O grande poeta Manoel Bandeira dizia sempre que a linguagem tem que ser simples, por ser ela que representa a forma popular de se falar e de se fazer entender. Este conceito eu sempre segui.
Quando vou comprar um livro, por mais recomendado que seja, por mais importante o autor, figurando ou não na lista dos mais vendidos, sempre abro a primeira página e vejo se está escrita na ordem indireta, repleta de exclamações e excesso de vírgulas e, o mais importante, se tem aquelas palavras esdrúxulas, que ninguém usa no dia-a-dia, que nem sei o que significam e me obrigam a recorrer ao velho “pai dos burros”. Esta falsa erudição é a maior prova de que autor e literatura nunca foram apresentados, e aquele gastou muito tempo buscando sinônimos em dicionários e compêndios. Fecho o livro e não compro, e se me emprestarem, digo que já li.

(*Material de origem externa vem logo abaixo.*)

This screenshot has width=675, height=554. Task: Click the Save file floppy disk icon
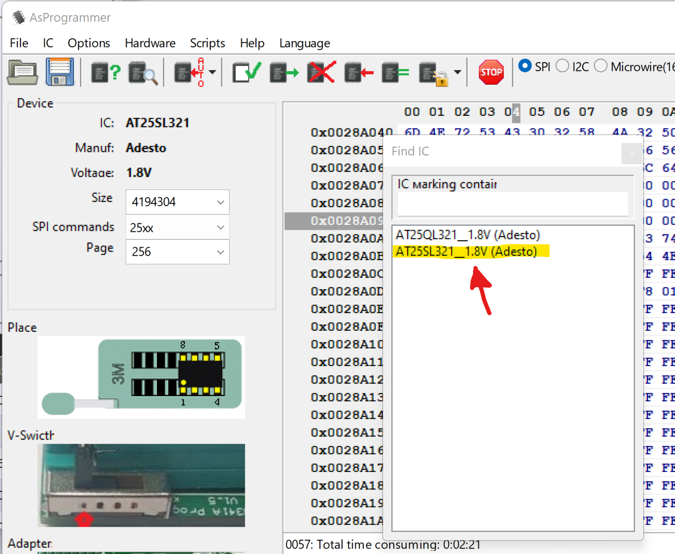pos(59,72)
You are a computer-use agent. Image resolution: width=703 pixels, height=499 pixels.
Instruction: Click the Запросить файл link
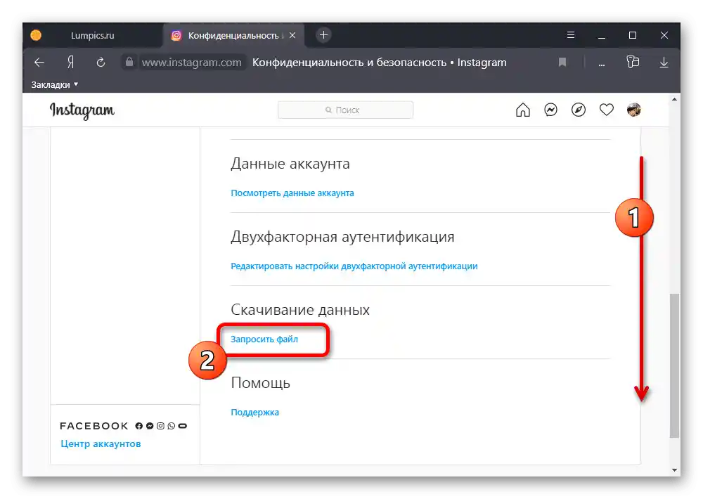coord(264,339)
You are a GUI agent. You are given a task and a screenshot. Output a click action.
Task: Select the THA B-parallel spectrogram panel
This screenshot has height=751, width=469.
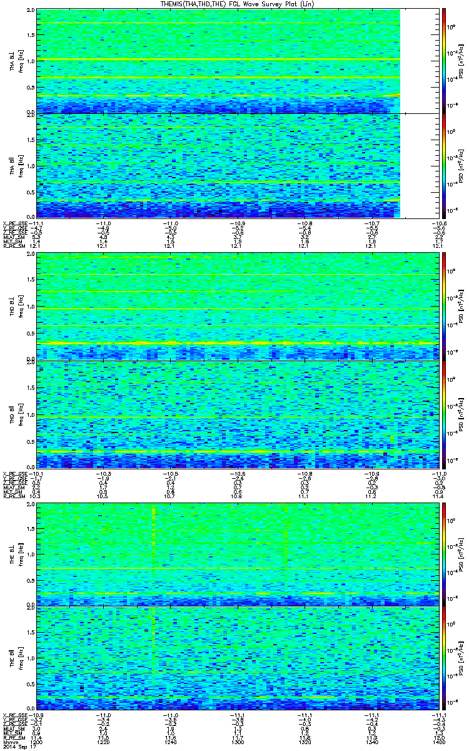(218, 165)
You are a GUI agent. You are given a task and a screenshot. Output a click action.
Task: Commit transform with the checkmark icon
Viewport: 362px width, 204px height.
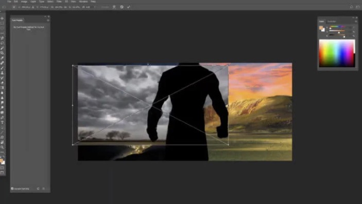128,7
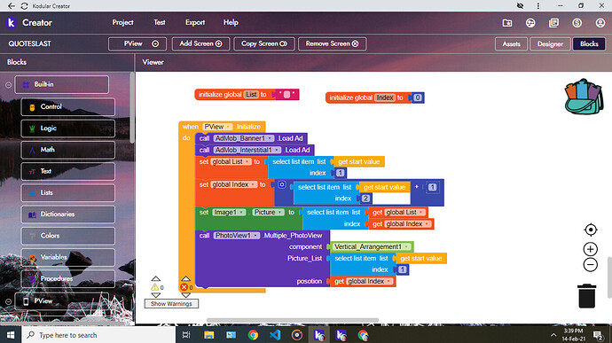Zoom in with the plus icon
Screen dimensions: 612x343
tap(591, 249)
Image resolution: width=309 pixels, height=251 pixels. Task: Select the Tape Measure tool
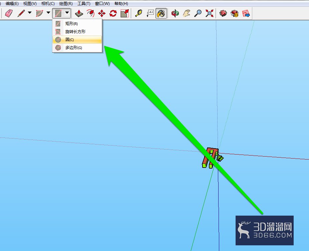[138, 13]
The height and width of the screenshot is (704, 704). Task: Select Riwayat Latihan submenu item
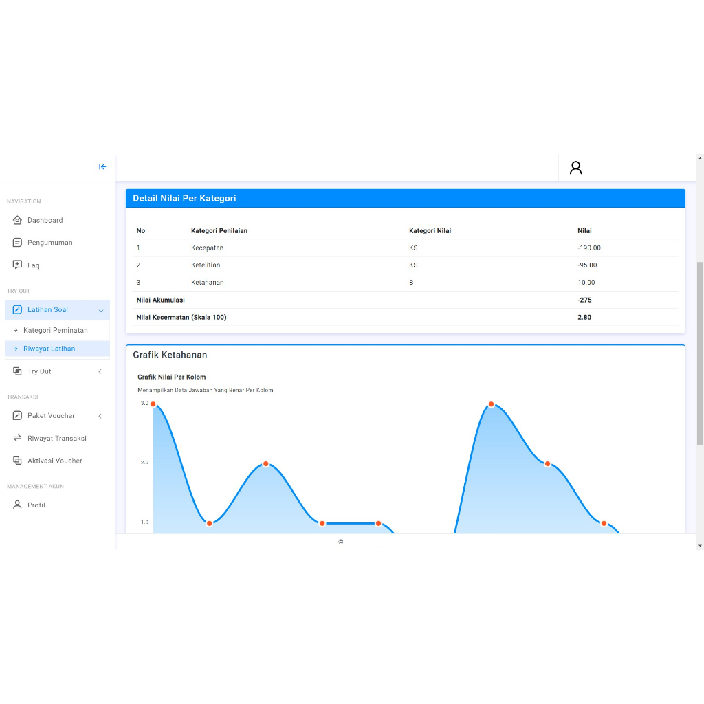point(49,349)
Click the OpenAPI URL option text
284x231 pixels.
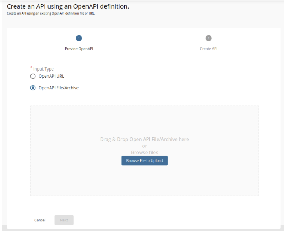(x=51, y=76)
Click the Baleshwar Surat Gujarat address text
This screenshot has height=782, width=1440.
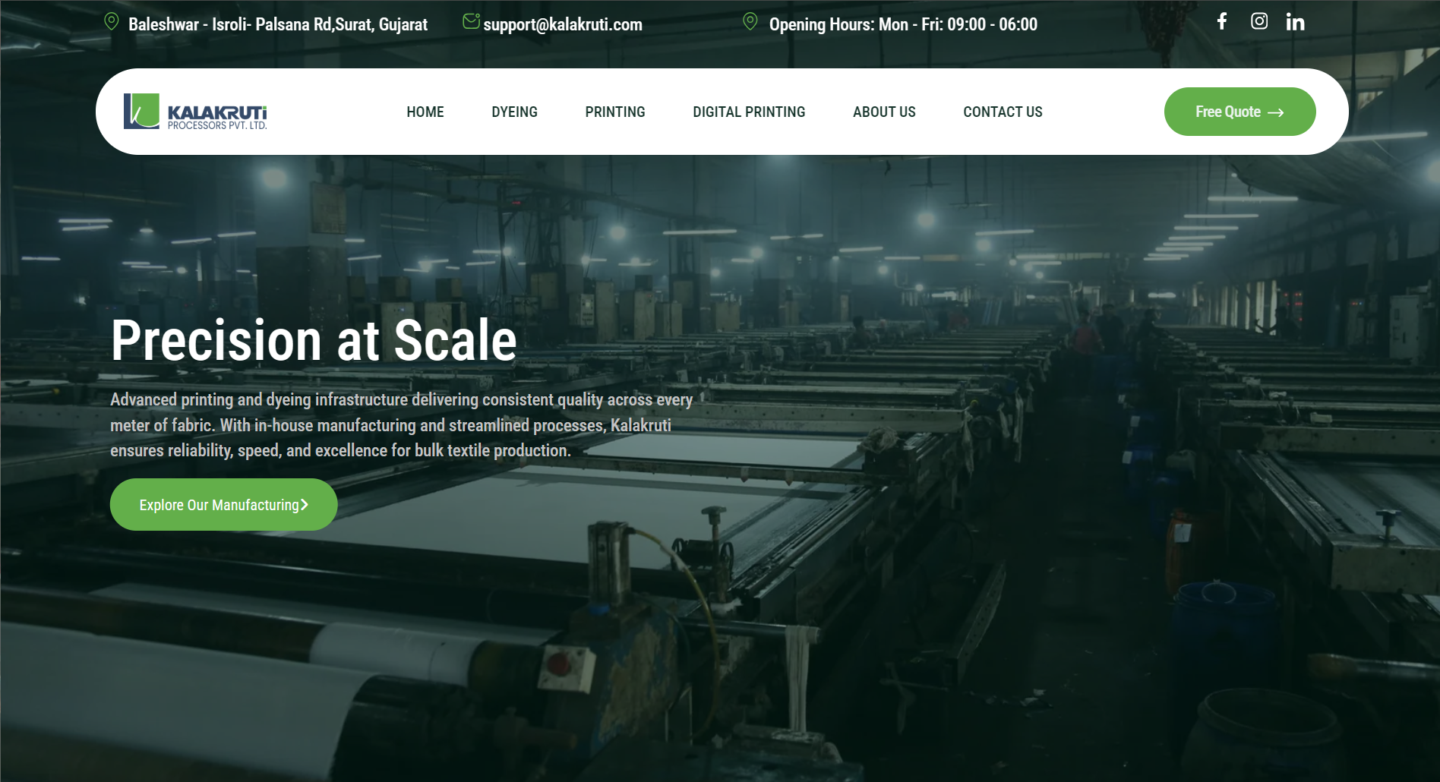click(277, 24)
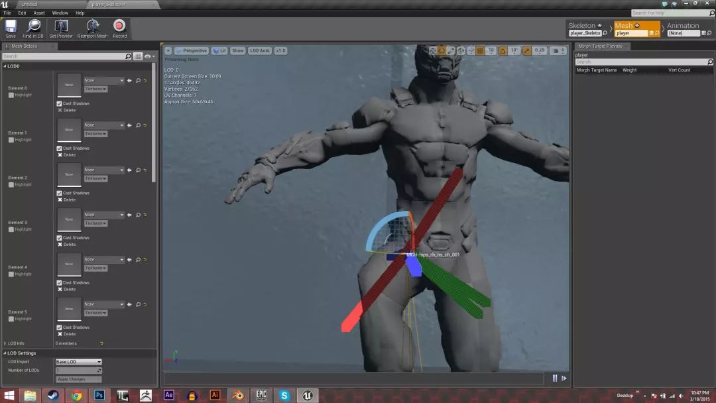The width and height of the screenshot is (716, 403).
Task: Open Blender from the taskbar
Action: 238,395
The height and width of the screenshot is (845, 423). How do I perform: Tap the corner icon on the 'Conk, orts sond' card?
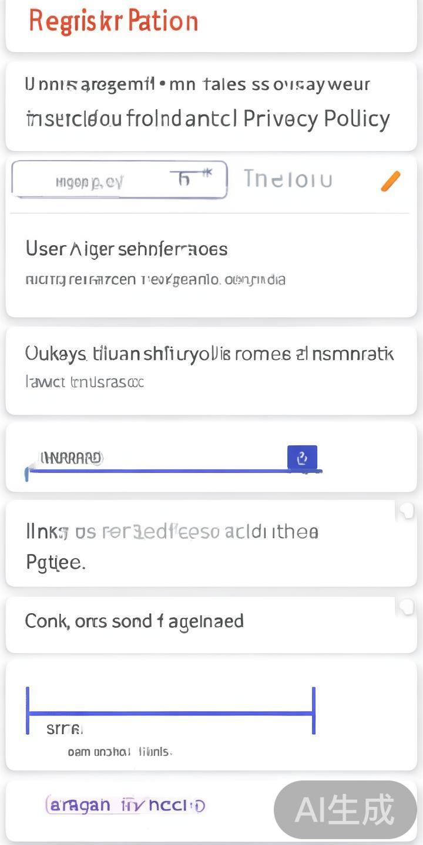(405, 607)
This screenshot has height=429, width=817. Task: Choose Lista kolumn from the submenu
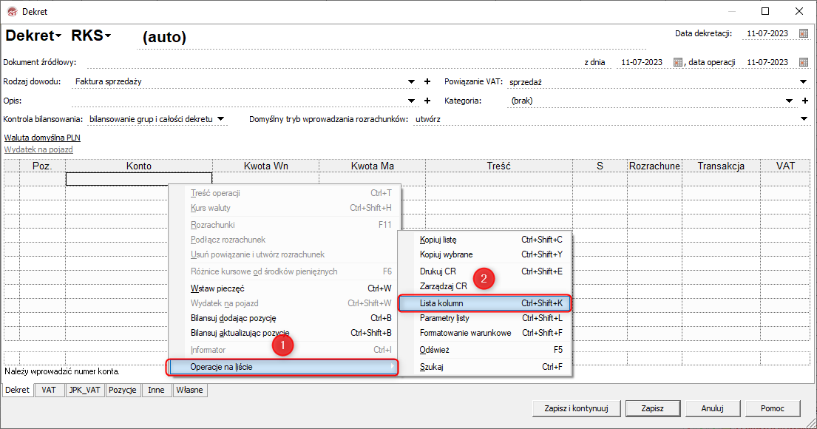pyautogui.click(x=484, y=303)
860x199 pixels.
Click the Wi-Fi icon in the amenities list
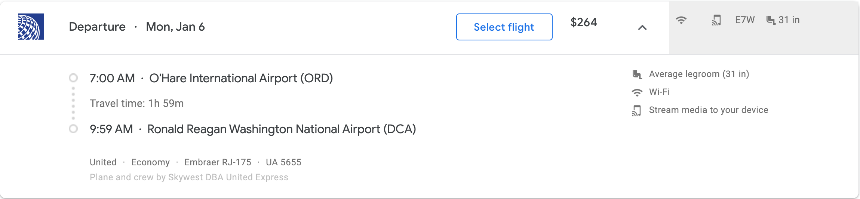pyautogui.click(x=637, y=92)
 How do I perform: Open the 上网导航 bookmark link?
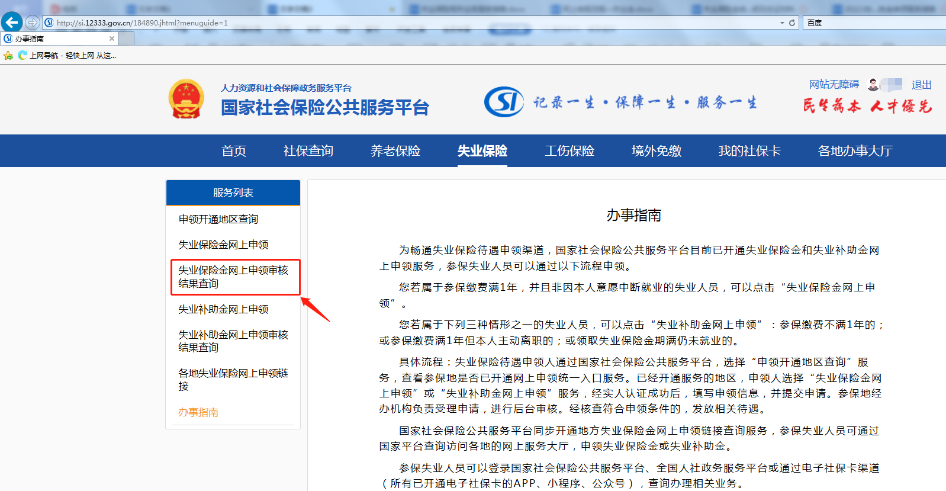coord(67,56)
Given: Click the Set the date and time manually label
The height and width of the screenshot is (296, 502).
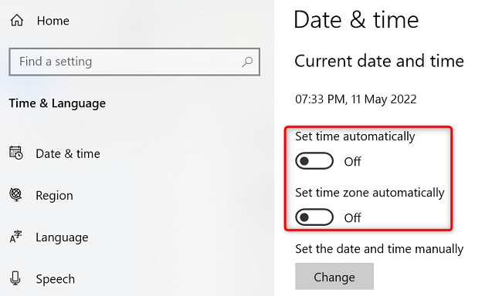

Nosso maior romancista, na opinião de muitos críticos e na minha modesta também, Erico Veríssimo, era outro mestre que desdenhava a chamada complexidade de palavras desconhecidas. Seu estilo era puro, simples, direto e objetivo. E exatamente por estas qualidades é que seu O Tempo e o Vento é um dos melhores romances da nossa literatura, senão o melhor. E em todos os seus volumes.
Zé Lins do Rego escrevia como conversava, sem frescura, sem essa retórica imbecil. O autor do extraordinário Fogo Morto é outro que sabia brincar com as palavras, talvez por ter tido sempre uma alma de criança.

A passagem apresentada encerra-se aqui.